Mari kita jalani puasa Ramadhan di masa pandemi dengan tetap bersemangat. Kita laksanakan puasa Ramadhan tetap dengan wajah selalu berseri-seri. Mengapa? Sebab Ramadhan akan setia mengajari umat Islam yang berpuasa di dalamnya untuk tak punya sikap egoisme. Juga, Ramadhan akan senantiasa mendidik kaum Muslimin yang berpuasa agar punya sifat altruisme yaitu suka dan sigap membantu sesama.
Selamat berpuasa! Semoga Allah ridha dengan puasa kita. Semoga dengan berbagai hikmah berpuasa, masa pandemi ini bisa kita lewati dengan penuh kesabaran. Semoga dengan beragam pelajaran di dalamnya, terutama umat Islam yang benar-benar terdampak secara serius akibat pandemi, bisa merasakan bahwa mereka punya saudara banyak-sesama Muslim-yang siap meringankan beban mereka.

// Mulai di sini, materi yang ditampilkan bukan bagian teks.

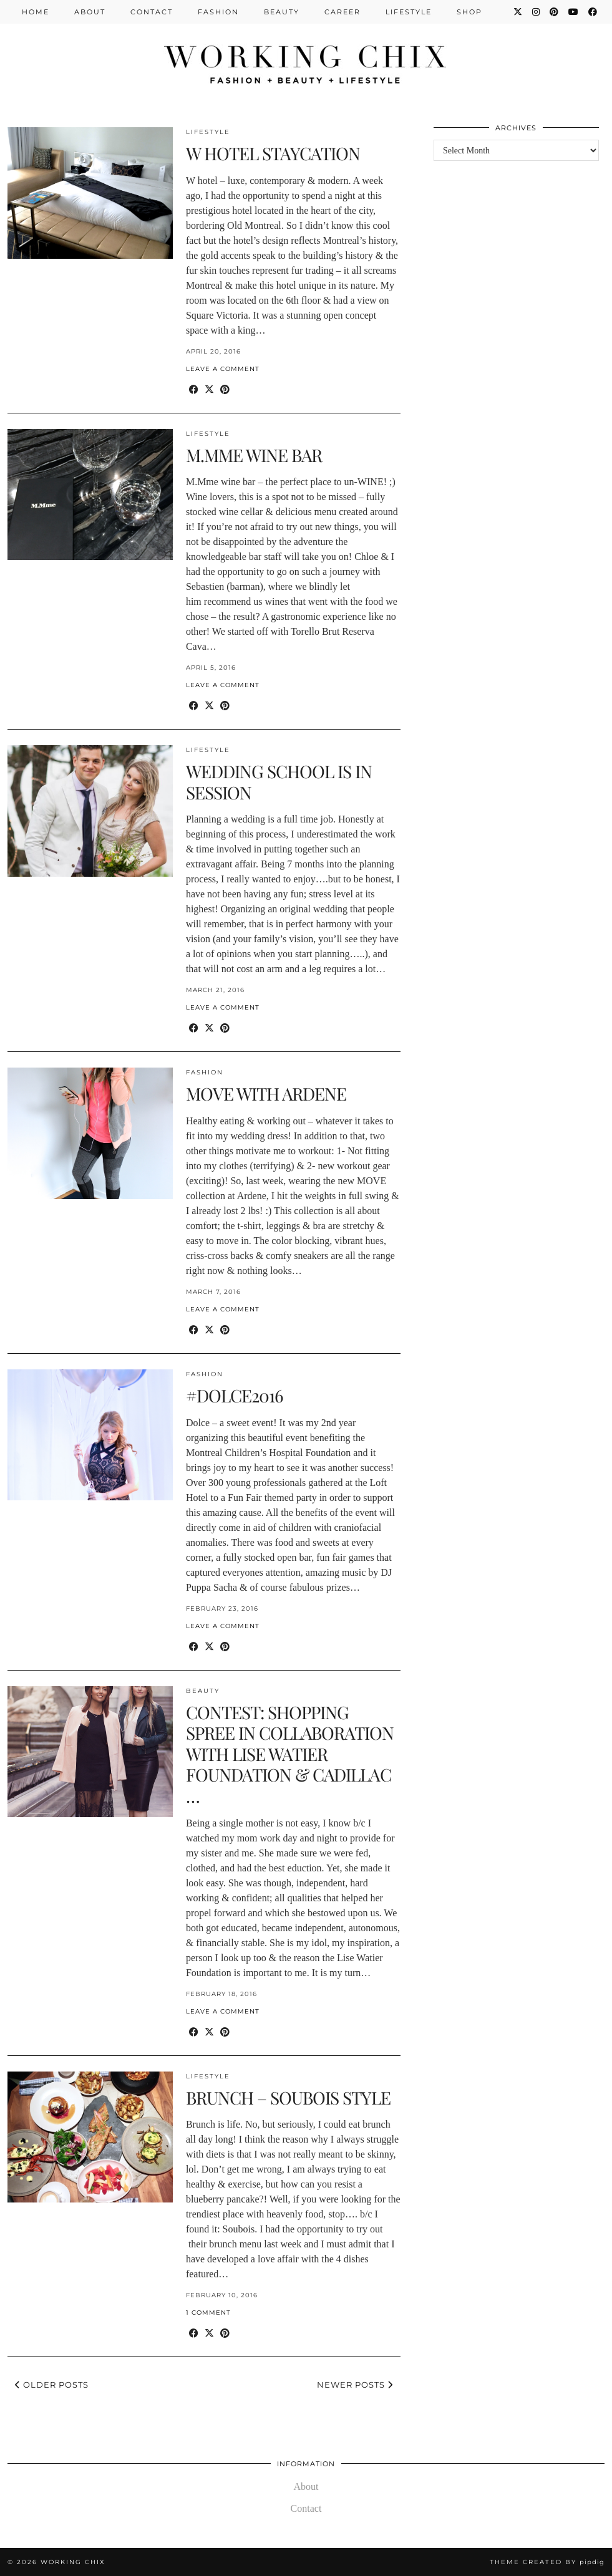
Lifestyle (409, 11)
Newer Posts (355, 2385)
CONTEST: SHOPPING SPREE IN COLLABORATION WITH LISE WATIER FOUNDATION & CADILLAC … (290, 1753)
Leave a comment (223, 369)
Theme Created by (547, 2562)
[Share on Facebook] (194, 389)
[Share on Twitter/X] (209, 389)
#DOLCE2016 (234, 1395)
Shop (469, 11)
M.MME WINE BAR (254, 454)
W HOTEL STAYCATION (273, 153)
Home (35, 11)
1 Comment (208, 2312)
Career (342, 11)
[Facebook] (593, 12)
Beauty (281, 11)
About (89, 11)
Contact (151, 11)
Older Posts (52, 2385)
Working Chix (73, 2562)
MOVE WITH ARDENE (266, 1093)
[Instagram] (536, 12)
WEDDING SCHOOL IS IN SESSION (279, 782)
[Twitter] (518, 12)
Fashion (218, 11)
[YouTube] (574, 12)
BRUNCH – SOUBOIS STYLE (288, 2097)
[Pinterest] (555, 12)
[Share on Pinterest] (225, 389)
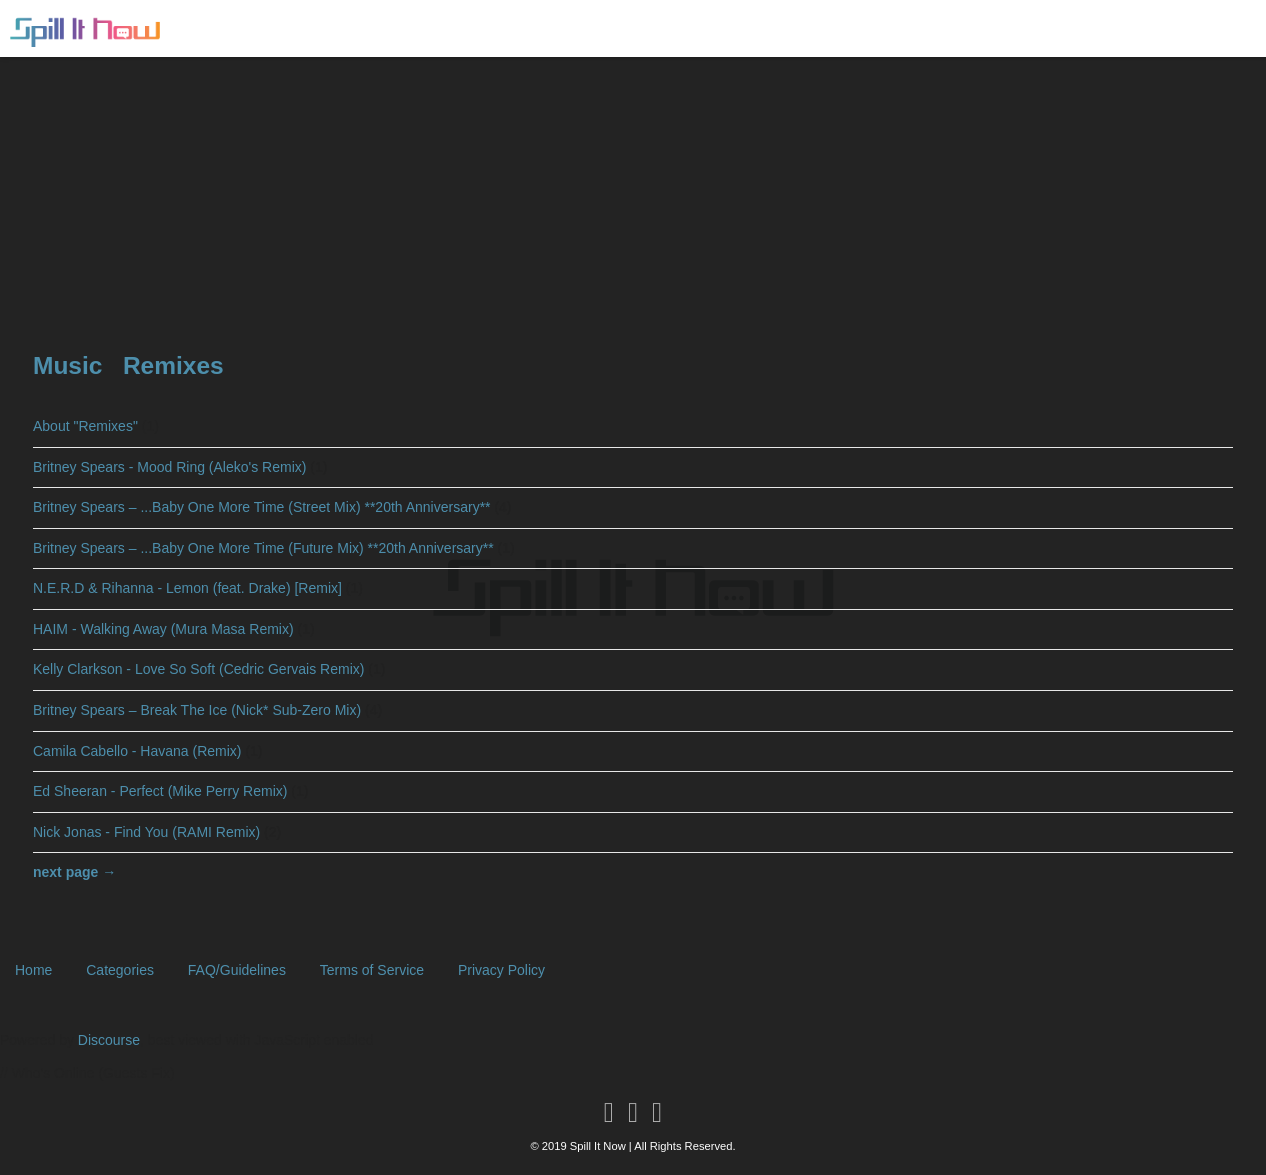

Terakhir, mari berlomba-lomba “mencari perhatian” Allah. “Dan Allah menyukai orang-orang yang berbuat kebajikan” (QS Al-Maaidah [5]: 93). Berbuat baik kepada orang lain termasuk kebajikan yang sangat disukai Allah, maka “bersainglah” dalam mengerjakannya. “Berlomba-lombalah berbuat kebajikan” (QS Al-Maaidah [5]: 48).